TASK PROMPT = Reproduce the records below exactly, but only between the lines holding "Open the Context tab" and "Click the Last 5 column header", inclusive.

Items from a data source =
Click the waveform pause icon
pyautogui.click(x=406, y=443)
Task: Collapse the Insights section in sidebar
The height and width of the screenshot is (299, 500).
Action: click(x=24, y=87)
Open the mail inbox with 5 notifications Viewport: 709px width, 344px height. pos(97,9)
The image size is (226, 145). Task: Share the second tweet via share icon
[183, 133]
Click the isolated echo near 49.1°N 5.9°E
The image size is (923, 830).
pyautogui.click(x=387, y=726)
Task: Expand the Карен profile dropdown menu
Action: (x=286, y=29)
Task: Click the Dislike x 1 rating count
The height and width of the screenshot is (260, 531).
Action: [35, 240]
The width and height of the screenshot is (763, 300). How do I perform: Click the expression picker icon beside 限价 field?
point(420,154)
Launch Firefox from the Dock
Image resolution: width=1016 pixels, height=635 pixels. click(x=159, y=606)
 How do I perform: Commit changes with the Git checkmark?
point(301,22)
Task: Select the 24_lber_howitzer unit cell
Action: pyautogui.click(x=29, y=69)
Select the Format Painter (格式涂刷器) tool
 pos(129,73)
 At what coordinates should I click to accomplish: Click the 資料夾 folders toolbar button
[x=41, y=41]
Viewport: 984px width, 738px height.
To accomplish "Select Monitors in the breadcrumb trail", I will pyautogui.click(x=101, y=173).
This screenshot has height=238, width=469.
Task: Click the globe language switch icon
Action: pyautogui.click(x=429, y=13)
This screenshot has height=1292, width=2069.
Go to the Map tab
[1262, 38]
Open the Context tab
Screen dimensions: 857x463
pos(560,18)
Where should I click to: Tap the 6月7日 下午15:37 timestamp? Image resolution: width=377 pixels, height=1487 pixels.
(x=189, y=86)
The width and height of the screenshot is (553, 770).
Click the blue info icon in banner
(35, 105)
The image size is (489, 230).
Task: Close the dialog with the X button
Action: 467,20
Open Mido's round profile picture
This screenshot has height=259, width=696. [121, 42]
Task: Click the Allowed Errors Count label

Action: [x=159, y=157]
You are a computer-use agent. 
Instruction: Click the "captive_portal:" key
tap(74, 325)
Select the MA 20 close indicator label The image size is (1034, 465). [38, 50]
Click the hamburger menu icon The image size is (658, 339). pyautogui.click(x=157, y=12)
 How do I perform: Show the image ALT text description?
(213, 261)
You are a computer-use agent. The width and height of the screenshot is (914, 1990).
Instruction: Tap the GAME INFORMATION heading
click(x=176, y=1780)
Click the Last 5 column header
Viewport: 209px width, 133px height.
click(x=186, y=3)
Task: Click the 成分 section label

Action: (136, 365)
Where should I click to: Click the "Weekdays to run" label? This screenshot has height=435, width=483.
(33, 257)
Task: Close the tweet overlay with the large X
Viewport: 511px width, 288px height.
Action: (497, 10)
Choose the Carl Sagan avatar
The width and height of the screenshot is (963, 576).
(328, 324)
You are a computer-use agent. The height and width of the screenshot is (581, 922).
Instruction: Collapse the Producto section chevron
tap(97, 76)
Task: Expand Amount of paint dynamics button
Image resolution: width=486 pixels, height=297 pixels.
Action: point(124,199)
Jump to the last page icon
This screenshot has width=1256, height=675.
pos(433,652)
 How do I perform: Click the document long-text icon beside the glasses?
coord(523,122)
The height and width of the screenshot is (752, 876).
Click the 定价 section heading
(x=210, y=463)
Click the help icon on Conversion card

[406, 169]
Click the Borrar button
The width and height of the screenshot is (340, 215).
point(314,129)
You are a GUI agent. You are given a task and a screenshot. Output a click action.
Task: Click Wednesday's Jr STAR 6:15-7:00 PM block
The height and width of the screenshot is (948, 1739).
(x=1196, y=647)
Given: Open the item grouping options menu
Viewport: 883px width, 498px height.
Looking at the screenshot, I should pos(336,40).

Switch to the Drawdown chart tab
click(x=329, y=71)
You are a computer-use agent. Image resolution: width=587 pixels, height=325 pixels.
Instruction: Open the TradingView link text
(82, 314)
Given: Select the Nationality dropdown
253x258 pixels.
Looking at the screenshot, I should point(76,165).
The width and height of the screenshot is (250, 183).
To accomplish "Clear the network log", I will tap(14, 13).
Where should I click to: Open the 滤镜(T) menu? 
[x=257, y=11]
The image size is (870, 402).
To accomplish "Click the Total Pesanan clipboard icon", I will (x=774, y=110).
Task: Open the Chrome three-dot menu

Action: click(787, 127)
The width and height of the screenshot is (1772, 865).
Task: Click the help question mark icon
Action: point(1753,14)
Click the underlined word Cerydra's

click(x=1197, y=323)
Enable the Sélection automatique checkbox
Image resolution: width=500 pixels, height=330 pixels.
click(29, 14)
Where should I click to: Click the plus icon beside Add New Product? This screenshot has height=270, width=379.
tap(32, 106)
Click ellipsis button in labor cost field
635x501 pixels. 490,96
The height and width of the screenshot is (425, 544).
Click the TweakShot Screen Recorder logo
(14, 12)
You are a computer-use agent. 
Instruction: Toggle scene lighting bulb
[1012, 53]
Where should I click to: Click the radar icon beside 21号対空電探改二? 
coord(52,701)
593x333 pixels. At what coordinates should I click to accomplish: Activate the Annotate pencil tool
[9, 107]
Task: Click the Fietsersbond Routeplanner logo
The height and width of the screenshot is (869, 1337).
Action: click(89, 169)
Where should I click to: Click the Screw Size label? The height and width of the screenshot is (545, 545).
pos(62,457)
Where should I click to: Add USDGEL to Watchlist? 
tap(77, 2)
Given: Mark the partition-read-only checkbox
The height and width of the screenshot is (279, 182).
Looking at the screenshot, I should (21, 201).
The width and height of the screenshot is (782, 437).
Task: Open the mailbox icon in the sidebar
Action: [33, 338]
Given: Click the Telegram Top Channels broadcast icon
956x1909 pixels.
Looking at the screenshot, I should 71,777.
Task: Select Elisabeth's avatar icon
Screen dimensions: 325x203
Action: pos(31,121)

EXERCISE ANSWER =
Open the Context tab
Screen dimensions: 857x463
pos(560,18)
Where should I click to: Tap the 6月7日 下午15:37 timestamp? Image resolution: width=377 pixels, height=1487 pixels.
(x=189, y=86)
The width and height of the screenshot is (553, 770).
Click the blue info icon in banner
(35, 105)
The image size is (489, 230).
Task: Close the dialog with the X button
Action: 467,20
Open Mido's round profile picture
This screenshot has height=259, width=696. [121, 42]
Task: Click the Allowed Errors Count label

Action: [x=159, y=157]
You are a computer-use agent. 
Instruction: Click the "captive_portal:" key
tap(74, 325)
Select the MA 20 close indicator label The image size is (1034, 465). [38, 50]
Click the hamburger menu icon The image size is (658, 339). pyautogui.click(x=157, y=12)
 How do I perform: Show the image ALT text description?
(213, 261)
You are a computer-use agent. The width and height of the screenshot is (914, 1990).
Instruction: Tap the GAME INFORMATION heading
click(x=176, y=1780)
Click the Last 5 column header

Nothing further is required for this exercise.